Certo, una motivazione ci sarebbe, e cioè l’obiettiva difficoltà di valutare l’Italicum (cioè il nuovo sistema elettorale della Camera) senza sapere quale sarà il sistema elettorale del Senato. Se infatti al referendum vincesse il «no», per l’elezione dei senatori resterebbe in piedi il cosiddetto Consultellum, ovvero il sistema elettorale emerso dalla sentenza con cui la Consulta bocciò il Porcellum. Il 4 ottobre, però, la Corte prenderebbe una decisione “al buio”, mentre c’è la necessità di garantire due leggi elettorali uniformi (per Camera e Senato), senza le quali verrebbe meno la governabilità.

Per non contraddirsi rispetto alla precedente decisione di non legare il proprio verdetto alla data del referendum, i fautori del rinvio fanno leva sul terzo ricorso alla Corte, proveniente dal Tribunale di Perugia, la cui ordinanza non è ancora stata pubblicata in Gazzetta ufficiale e, quindi, non è ancora arrivata a Palazzo della Consulta, dove sul tavolo ci sono soltanto quelle dei Tribunali di Messina e di Torino. Se la Corte ritenesse opportuno il rinvio, l’argomento tecnico utilizzato sarebbe probabilmente questo, cioè l’opportunità di riunire, per «ragioni economia processuale», l’ordinanza di Perugia alle altre due, così da avere un quadro più ampio delle contestazioni mosse all’Italicum. Una motivazione dietro la quale si nasconderebbe anche la motivazione più politica del raccordo con il referendum.

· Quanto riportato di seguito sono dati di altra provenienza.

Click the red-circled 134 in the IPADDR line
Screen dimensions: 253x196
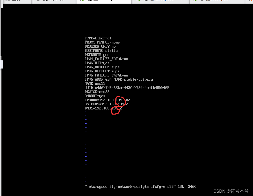tap(120, 100)
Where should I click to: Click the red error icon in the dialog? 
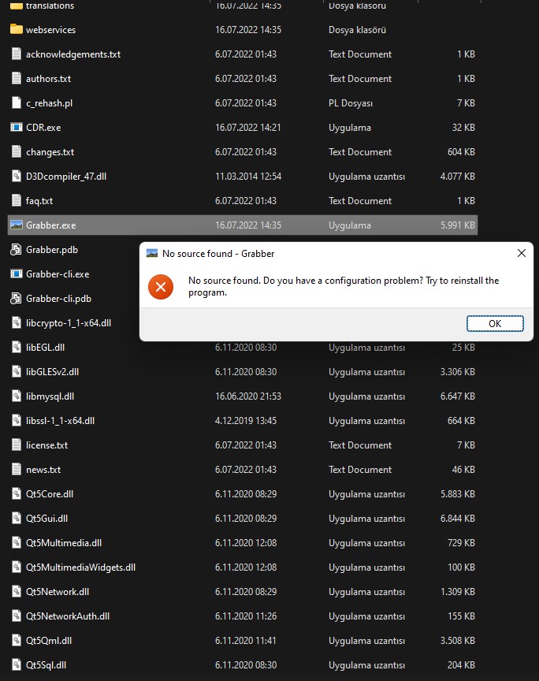[x=161, y=287]
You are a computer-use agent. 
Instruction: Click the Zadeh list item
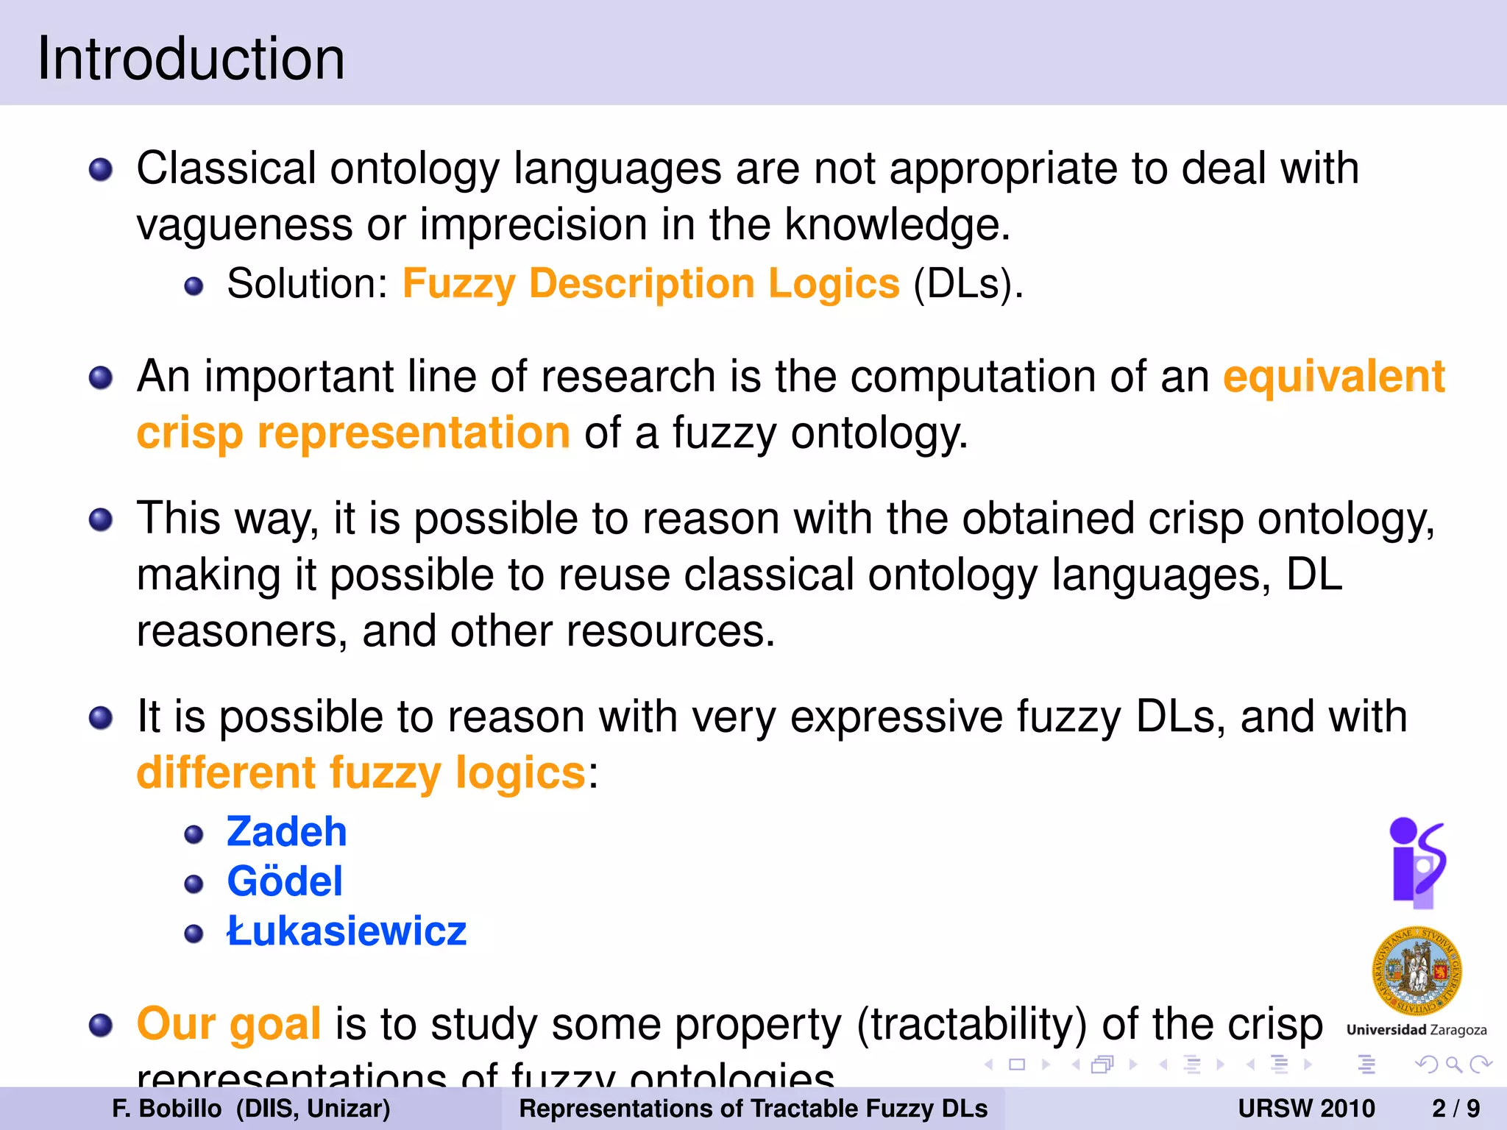[287, 831]
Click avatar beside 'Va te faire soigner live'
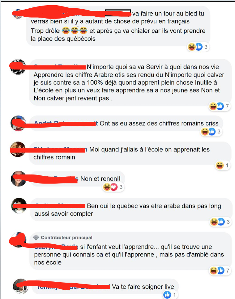Viewport: 235px width, 299px height. tap(21, 286)
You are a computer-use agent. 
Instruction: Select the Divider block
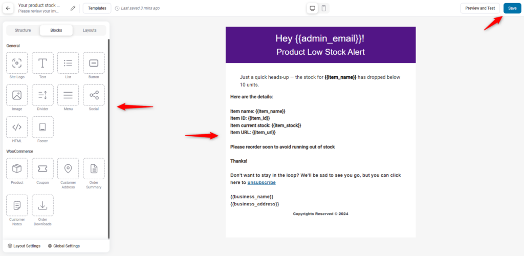pos(42,95)
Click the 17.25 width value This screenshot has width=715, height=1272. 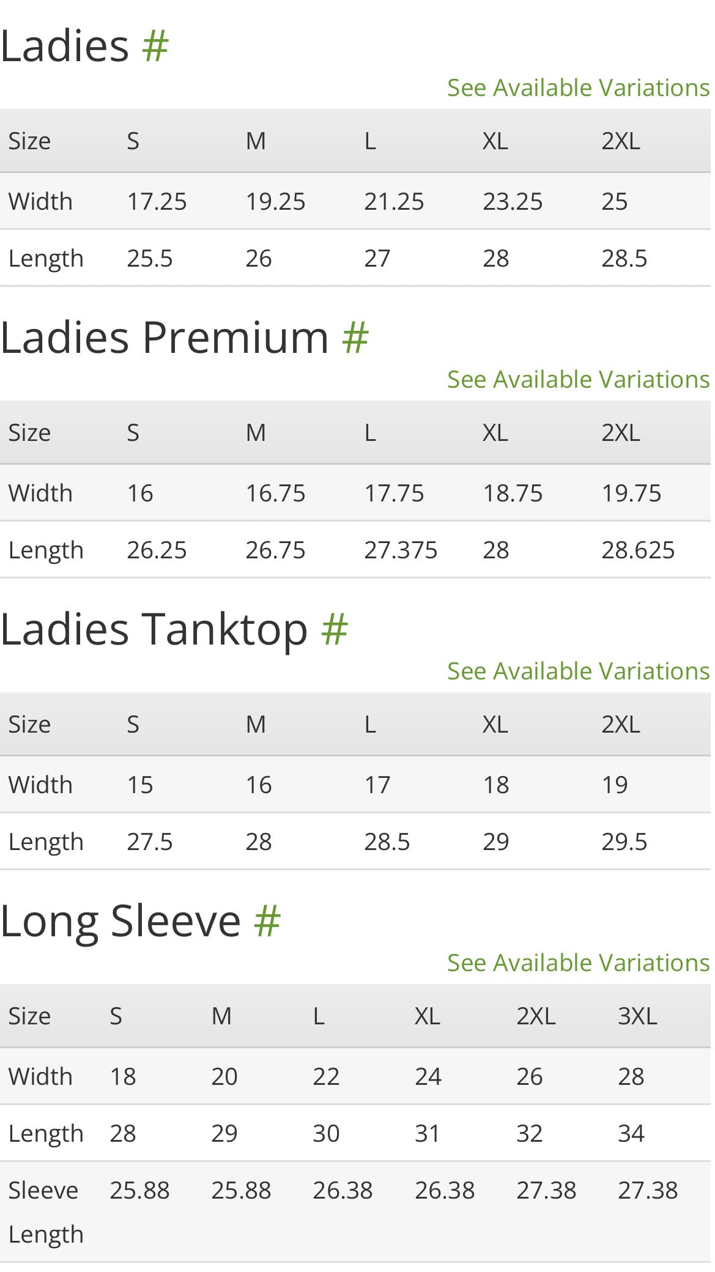pyautogui.click(x=157, y=202)
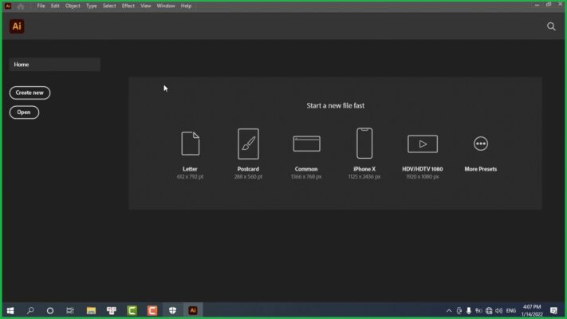The image size is (567, 319).
Task: Open File Explorer from the taskbar
Action: (91, 310)
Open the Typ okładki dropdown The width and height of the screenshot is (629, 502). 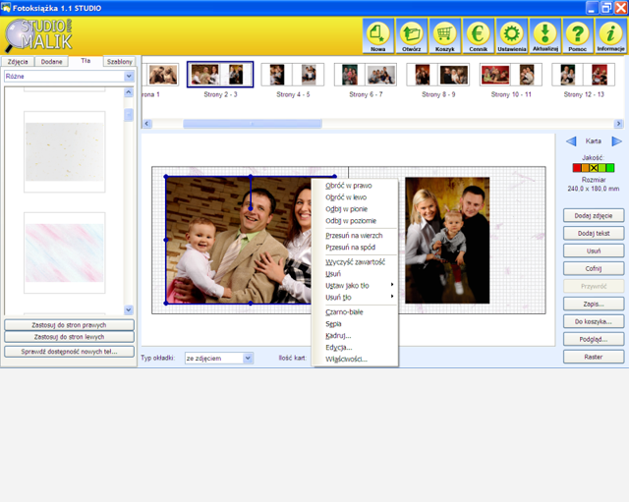coord(247,359)
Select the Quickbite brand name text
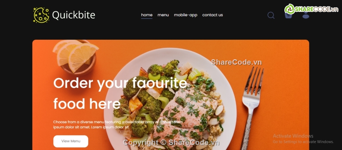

Ci sarebbe, infine, una terza, eventuale, giustificazione di un possibile rinvio, legata a un’iniziativa legislativa di modifica dell’Italicum. Non sarebbe la prima volta che la Corte, nell’ottica di una leale collaborazione istituzionale, faccia slittare una propria pronuncia perché la legge impugnata è oggetto di una proposta parlamentare di modifica. A maggior ragione se la proposta viene dal governo, come si vocifera da giorni a proposito dell’Italicum, sebbene finora le voci non si siano materializzate in un disegno di legge. Anche questa motivazione politico-istituzionale potrebbe essere sottesa a quella, ufficiale, di aspettare il ricorso di Perugia.

D’altro canto, proprio un’eventuale modifica dell’Italicum potrebbe invece portare alla conferma della data del 4 ottobre. Dalla decisione della Corte, infatti, potrebbero uscire indicazioni al legislatore, preziose e cogenti per correggere la rotta, evitando scontri politici al calor bianco.

Insomma, il capitolo rinvio è tutt’altro che deciso, ma se una decisione in tal senso dovesse essere presa, verrebbe verosimilmente giustificata con l’opportunità di aspettare l’ordinanza di Perugia e non con altre motivazioni di carattere politico.